Exercise requirements: Write out again the part of the data that opens with the line containing "This screenshot has" and closes with the line containing "coord(11,125)", requests included, shifting every coordinate in the answers by adding 69. Leave the pictures out of your answer.

Task input:
□ □ □ □ □

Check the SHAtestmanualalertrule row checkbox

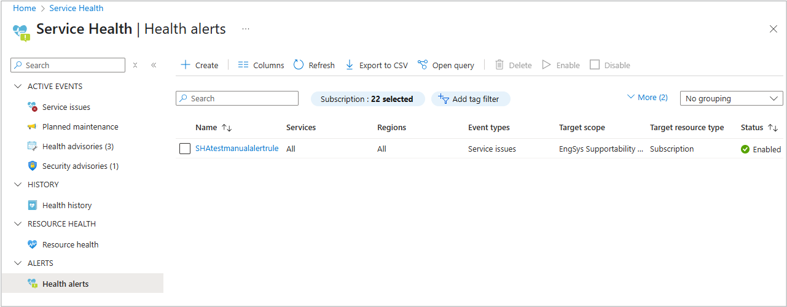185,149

□ □ □ □ □

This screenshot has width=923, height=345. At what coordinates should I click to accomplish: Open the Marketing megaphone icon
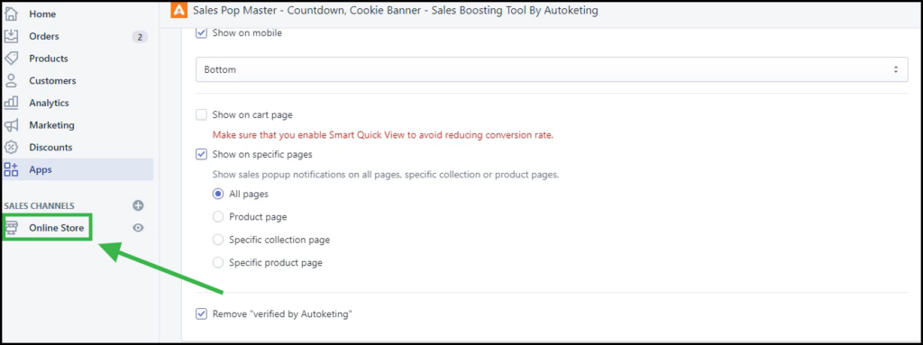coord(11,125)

□ □ □ □ □

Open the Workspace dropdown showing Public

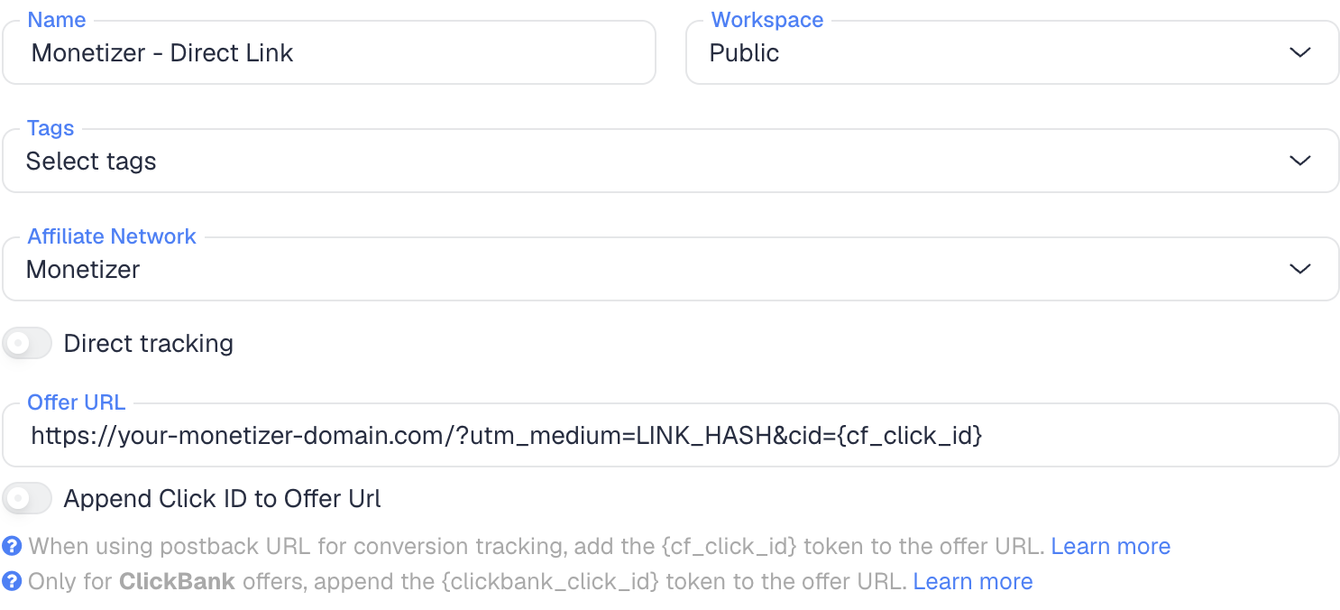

□ □ □ □ □

Correct answer:
This screenshot has width=923, height=345. At what coordinates should I click to accomplish: Open the Marketing megaphone icon
coord(80,194)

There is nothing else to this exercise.